» **PROBLEM STATEMENT**:
Copy out each of the following records word for word, keeping every line as it stands.

» **DATASET RECORDS**:
________________________

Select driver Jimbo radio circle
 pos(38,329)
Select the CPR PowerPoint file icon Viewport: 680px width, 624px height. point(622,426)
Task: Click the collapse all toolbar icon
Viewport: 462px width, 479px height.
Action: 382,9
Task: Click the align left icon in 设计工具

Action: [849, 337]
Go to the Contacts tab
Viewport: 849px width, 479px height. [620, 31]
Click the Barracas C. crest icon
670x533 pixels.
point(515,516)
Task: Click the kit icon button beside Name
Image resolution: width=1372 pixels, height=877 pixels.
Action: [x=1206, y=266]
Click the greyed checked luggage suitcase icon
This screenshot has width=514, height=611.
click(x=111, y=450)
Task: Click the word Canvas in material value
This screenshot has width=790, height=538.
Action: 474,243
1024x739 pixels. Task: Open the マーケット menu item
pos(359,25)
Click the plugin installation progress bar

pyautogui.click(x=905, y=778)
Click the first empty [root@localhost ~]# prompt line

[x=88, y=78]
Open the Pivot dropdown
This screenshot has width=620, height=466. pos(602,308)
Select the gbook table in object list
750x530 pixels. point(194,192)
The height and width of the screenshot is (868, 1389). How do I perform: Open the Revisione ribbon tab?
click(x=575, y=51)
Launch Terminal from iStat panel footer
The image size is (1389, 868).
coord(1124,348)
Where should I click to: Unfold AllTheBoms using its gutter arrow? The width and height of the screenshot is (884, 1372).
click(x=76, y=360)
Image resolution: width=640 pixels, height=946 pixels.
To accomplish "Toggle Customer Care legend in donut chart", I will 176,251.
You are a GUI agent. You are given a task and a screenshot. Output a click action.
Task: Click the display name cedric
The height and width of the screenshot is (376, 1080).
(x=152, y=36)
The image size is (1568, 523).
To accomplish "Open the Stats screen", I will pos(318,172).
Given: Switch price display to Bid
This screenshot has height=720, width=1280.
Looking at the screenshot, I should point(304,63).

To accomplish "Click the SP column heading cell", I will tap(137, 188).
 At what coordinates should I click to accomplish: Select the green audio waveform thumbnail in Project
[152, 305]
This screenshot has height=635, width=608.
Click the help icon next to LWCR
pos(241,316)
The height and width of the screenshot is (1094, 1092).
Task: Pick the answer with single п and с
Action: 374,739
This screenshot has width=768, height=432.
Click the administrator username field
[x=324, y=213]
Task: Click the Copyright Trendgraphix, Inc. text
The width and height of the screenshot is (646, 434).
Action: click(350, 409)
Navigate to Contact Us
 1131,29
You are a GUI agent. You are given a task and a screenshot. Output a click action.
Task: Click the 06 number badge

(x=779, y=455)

________________________

» **WORKED SOLUTION**:
Select driver Jimbo radio circle
 pos(38,329)
Select the CPR PowerPoint file icon Viewport: 680px width, 624px height. point(622,426)
Task: Click the collapse all toolbar icon
Viewport: 462px width, 479px height.
Action: 382,9
Task: Click the align left icon in 设计工具

Action: [849, 337]
Go to the Contacts tab
Viewport: 849px width, 479px height. [620, 31]
Click the Barracas C. crest icon
670x533 pixels.
point(515,516)
Task: Click the kit icon button beside Name
Image resolution: width=1372 pixels, height=877 pixels.
Action: [x=1206, y=266]
Click the greyed checked luggage suitcase icon
This screenshot has width=514, height=611.
click(x=111, y=450)
Task: Click the word Canvas in material value
This screenshot has width=790, height=538.
Action: 474,243
1024x739 pixels. Task: Open the マーケット menu item
pos(359,25)
Click the plugin installation progress bar

pyautogui.click(x=905, y=778)
Click the first empty [root@localhost ~]# prompt line

[x=88, y=78]
Open the Pivot dropdown
This screenshot has width=620, height=466. pos(602,308)
Select the gbook table in object list
750x530 pixels. point(194,192)
The height and width of the screenshot is (868, 1389). How do I perform: Open the Revisione ribbon tab?
click(x=575, y=51)
Launch Terminal from iStat panel footer
The image size is (1389, 868).
coord(1124,348)
Where should I click to: Unfold AllTheBoms using its gutter arrow? The width and height of the screenshot is (884, 1372).
click(x=76, y=360)
Image resolution: width=640 pixels, height=946 pixels.
To accomplish "Toggle Customer Care legend in donut chart", I will 176,251.
You are a GUI agent. You are given a task and a screenshot. Output a click action.
Task: Click the display name cedric
The height and width of the screenshot is (376, 1080).
(x=152, y=36)
The image size is (1568, 523).
To accomplish "Open the Stats screen", I will pos(318,172).
Given: Switch price display to Bid
This screenshot has height=720, width=1280.
Looking at the screenshot, I should point(304,63).

To accomplish "Click the SP column heading cell", I will tap(137, 188).
 At what coordinates should I click to accomplish: Select the green audio waveform thumbnail in Project
[152, 305]
This screenshot has height=635, width=608.
Click the help icon next to LWCR
pos(241,316)
The height and width of the screenshot is (1094, 1092).
Task: Pick the answer with single п and с
Action: 374,739
This screenshot has width=768, height=432.
Click the administrator username field
[x=324, y=213]
Task: Click the Copyright Trendgraphix, Inc. text
The width and height of the screenshot is (646, 434).
Action: click(350, 409)
Navigate to Contact Us
 1131,29
You are a GUI agent. You are given a task and a screenshot. Output a click action.
Task: Click the 06 number badge

(x=779, y=455)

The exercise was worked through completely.